→ Requirement:
Everything from the line that contains "Fotoğraf (1512, 119)" to the end of the listing below, both ends included, is to be transcribed word for word, and nothing else.

→ Source data:

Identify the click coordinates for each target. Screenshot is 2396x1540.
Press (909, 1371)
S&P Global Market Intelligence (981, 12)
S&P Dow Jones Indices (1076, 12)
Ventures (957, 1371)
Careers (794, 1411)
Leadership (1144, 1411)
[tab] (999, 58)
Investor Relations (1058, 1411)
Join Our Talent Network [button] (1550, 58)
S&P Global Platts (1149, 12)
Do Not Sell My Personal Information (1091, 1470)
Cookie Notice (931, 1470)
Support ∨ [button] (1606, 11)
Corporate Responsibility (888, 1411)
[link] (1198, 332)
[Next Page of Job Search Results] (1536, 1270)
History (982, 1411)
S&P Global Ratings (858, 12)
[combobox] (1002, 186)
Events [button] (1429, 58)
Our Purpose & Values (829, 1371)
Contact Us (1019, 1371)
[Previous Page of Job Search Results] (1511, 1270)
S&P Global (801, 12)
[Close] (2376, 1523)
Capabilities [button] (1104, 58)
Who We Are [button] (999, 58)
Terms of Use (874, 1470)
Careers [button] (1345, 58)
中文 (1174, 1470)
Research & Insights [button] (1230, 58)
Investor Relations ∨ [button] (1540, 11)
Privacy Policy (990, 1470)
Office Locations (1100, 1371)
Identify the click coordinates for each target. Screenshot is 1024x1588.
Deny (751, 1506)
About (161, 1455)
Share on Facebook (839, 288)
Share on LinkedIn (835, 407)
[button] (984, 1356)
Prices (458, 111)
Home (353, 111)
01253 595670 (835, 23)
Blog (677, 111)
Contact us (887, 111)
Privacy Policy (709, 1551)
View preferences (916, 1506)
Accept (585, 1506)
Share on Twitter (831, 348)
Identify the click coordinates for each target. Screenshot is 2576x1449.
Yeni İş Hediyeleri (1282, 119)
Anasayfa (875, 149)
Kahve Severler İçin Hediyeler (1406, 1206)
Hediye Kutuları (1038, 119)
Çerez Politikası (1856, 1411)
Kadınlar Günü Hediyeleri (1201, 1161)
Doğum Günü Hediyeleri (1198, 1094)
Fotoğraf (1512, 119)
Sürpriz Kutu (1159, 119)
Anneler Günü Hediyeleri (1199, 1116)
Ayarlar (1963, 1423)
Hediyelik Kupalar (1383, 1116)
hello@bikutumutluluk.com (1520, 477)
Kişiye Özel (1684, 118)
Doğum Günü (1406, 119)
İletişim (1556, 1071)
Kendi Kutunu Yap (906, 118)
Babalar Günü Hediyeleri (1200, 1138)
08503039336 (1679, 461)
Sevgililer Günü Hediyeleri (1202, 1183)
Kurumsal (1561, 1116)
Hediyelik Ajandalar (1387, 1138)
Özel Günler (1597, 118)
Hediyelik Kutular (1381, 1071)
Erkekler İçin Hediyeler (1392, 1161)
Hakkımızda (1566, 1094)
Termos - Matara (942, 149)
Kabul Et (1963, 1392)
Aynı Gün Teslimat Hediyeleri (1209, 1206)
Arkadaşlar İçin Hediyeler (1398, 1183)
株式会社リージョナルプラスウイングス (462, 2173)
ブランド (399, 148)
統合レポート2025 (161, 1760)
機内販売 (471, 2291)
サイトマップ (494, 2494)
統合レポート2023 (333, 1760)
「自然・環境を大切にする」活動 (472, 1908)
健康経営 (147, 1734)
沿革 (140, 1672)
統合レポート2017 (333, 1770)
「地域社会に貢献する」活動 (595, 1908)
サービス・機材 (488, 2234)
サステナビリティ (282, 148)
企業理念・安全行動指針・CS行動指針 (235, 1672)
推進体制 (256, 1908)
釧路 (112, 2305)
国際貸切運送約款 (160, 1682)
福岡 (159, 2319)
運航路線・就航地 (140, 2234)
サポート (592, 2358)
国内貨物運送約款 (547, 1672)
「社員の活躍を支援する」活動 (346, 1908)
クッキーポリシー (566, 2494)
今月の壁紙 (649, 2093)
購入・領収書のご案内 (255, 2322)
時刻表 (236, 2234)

→ Your response:
Fotoğraf (1512, 119)
Sürpriz Kutu (1159, 119)
Anneler Günü Hediyeleri (1199, 1116)
Ayarlar (1963, 1423)
Hediyelik Kupalar (1383, 1116)
hello@bikutumutluluk.com (1520, 477)
Kişiye Özel (1684, 118)
Doğum Günü (1406, 119)
İletişim (1556, 1071)
Kendi Kutunu Yap (906, 118)
Babalar Günü Hediyeleri (1200, 1138)
08503039336 (1679, 461)
Sevgililer Günü Hediyeleri (1202, 1183)
Kurumsal (1561, 1116)
Hediyelik Ajandalar (1387, 1138)
Özel Günler (1597, 118)
Hediyelik Kutular (1381, 1071)
Erkekler İçin Hediyeler (1392, 1161)
Hakkımızda (1566, 1094)
Termos - Matara (942, 149)
Kabul Et (1963, 1392)
Aynı Gün Teslimat Hediyeleri (1209, 1206)
Arkadaşlar İçin Hediyeler (1398, 1183)
株式会社リージョナルプラスウイングス (462, 2173)
ブランド (399, 148)
統合レポート2025 (161, 1760)
機内販売 (471, 2291)
サイトマップ (494, 2494)
統合レポート2023 (333, 1760)
「自然・環境を大切にする」活動 (472, 1908)
健康経営 (147, 1734)
沿革 (140, 1672)
統合レポート2017 (333, 1770)
「地域社会に貢献する」活動 (595, 1908)
サービス・機材 (488, 2234)
サステナビリティ (282, 148)
企業理念・安全行動指針・CS行動指針 (235, 1672)
推進体制 (256, 1908)
釧路 (112, 2305)
国際貸切運送約款 (160, 1682)
福岡 (159, 2319)
運航路線・就航地 (140, 2234)
サポート (592, 2358)
国内貨物運送約款 (547, 1672)
「社員の活躍を支援する」活動 (346, 1908)
クッキーポリシー (566, 2494)
今月の壁紙 (649, 2093)
購入・領収書のご案内 (255, 2322)
時刻表 (236, 2234)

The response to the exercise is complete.